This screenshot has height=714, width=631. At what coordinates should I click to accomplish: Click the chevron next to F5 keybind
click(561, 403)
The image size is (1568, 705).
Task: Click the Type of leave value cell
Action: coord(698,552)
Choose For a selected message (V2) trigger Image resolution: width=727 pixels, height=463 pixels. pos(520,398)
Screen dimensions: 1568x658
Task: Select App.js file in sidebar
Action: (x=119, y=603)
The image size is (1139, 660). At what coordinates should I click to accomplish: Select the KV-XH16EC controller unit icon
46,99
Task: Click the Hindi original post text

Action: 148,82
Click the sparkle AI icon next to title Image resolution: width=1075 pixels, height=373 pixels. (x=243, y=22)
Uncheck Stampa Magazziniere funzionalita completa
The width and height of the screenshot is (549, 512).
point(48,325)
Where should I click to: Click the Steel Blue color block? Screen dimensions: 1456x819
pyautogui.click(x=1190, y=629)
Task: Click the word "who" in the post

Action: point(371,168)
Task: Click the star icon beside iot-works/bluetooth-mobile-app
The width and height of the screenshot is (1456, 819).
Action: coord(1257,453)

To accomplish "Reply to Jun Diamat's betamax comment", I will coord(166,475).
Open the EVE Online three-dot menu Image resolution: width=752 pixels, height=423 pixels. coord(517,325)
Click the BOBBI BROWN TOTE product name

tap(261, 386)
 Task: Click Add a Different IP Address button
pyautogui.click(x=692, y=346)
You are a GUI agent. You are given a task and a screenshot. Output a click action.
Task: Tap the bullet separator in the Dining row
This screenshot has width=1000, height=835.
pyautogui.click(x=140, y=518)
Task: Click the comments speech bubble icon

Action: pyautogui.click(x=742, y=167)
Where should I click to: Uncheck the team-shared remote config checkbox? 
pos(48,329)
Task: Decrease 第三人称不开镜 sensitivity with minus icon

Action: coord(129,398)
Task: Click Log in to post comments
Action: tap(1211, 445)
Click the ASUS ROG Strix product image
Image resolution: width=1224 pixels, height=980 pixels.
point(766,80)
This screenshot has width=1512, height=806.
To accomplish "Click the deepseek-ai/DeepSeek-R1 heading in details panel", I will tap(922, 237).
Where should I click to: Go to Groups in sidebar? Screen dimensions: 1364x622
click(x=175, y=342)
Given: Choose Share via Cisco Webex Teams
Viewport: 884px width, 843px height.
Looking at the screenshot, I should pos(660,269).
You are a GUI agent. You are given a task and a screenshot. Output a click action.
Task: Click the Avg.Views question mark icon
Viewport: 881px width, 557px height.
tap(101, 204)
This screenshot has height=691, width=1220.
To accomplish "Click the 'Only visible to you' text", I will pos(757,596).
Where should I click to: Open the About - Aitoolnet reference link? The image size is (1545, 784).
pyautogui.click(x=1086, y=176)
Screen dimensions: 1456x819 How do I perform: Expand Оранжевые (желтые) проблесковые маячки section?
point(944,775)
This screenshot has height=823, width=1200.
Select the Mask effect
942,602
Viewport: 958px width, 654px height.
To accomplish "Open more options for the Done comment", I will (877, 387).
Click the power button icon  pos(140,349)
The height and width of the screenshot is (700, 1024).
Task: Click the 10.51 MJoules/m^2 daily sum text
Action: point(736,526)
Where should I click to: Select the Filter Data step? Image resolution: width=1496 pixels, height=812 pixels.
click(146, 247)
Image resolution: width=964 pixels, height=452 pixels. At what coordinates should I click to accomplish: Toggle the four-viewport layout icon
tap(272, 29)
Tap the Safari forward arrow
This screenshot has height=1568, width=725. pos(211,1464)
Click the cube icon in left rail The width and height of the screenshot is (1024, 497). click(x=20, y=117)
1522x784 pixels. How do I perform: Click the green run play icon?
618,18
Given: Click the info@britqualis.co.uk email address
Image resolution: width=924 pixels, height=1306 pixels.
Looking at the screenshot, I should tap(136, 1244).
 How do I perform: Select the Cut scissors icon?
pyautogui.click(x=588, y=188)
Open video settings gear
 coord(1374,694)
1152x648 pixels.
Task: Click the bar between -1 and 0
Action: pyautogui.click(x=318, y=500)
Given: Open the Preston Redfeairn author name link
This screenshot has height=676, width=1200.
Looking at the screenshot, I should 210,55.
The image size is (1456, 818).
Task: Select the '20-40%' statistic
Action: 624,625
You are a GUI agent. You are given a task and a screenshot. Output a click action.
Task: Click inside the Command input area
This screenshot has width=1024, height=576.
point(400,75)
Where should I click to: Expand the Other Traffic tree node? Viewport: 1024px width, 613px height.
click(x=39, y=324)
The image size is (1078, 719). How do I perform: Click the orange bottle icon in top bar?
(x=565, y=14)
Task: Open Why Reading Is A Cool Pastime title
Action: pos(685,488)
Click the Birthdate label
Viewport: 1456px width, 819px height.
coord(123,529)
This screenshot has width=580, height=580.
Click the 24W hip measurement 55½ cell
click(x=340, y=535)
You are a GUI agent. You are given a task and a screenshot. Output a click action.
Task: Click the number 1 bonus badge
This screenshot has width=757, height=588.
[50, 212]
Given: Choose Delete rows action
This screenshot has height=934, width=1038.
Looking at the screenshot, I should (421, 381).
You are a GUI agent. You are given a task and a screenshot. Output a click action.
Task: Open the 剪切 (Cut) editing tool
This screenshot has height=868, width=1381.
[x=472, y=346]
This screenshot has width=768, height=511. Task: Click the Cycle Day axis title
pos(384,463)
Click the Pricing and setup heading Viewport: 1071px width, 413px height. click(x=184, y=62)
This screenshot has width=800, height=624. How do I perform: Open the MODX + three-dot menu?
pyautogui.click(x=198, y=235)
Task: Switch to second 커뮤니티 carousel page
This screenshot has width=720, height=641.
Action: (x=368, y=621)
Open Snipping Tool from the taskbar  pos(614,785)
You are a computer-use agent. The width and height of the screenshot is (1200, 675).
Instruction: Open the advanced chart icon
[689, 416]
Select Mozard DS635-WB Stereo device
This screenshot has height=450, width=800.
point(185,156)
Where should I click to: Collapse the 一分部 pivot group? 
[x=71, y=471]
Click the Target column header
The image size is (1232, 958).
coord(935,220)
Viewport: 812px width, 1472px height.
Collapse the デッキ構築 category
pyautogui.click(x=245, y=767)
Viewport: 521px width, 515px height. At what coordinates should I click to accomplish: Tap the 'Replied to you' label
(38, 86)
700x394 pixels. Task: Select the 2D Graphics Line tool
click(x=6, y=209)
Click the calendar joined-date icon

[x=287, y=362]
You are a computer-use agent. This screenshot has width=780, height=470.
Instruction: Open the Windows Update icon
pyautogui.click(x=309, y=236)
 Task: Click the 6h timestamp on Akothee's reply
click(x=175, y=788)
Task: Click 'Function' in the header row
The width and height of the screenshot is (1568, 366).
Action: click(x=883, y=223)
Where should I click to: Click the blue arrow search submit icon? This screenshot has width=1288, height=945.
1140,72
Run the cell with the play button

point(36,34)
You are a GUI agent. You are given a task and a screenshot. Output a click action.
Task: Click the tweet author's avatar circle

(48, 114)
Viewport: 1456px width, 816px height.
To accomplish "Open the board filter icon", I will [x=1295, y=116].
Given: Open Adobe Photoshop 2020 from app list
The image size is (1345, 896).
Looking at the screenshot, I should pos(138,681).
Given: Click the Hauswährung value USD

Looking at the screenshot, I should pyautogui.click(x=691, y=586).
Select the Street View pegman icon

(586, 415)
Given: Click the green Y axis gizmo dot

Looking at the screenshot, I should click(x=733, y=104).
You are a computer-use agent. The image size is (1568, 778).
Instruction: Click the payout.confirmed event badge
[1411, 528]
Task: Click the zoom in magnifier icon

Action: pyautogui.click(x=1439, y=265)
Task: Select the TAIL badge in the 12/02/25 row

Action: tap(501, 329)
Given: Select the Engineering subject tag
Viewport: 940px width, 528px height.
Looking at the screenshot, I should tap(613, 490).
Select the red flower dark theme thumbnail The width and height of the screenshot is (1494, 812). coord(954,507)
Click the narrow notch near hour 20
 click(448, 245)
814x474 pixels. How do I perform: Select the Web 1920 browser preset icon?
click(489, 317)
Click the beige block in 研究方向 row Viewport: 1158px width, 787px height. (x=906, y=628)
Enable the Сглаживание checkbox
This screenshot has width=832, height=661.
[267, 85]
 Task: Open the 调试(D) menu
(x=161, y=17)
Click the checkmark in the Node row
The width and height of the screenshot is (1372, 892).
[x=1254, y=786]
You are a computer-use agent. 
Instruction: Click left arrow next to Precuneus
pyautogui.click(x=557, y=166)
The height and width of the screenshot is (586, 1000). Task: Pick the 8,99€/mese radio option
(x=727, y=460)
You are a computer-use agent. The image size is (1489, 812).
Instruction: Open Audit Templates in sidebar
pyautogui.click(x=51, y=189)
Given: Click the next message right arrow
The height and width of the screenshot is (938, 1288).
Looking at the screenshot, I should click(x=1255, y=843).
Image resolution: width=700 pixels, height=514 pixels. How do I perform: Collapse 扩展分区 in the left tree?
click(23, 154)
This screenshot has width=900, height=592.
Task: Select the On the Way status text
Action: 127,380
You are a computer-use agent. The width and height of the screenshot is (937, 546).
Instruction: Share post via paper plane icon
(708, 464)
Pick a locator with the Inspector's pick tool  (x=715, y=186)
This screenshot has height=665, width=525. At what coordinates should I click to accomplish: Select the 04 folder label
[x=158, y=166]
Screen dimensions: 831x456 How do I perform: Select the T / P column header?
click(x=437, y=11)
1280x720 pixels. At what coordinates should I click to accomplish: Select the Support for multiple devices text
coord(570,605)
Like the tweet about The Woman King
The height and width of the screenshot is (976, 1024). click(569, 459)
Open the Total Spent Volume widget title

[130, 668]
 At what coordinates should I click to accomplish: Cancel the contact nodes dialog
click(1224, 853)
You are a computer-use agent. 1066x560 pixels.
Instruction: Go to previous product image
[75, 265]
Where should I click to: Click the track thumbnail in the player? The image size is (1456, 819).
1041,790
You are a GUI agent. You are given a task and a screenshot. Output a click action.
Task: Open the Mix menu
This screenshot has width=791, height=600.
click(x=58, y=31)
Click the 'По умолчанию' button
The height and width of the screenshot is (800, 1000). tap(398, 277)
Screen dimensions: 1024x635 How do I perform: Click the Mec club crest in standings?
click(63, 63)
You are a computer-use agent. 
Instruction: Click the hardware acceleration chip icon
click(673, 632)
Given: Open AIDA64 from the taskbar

_Written exercise:_
Which lines of the records contain the word "badge"? Gather every one of them and copy each line in full.

_Output below:_
Task: Click the number 1 bonus badge
Instruction: Click the payout.confirmed event badge
Task: Select the TAIL badge in the 12/02/25 row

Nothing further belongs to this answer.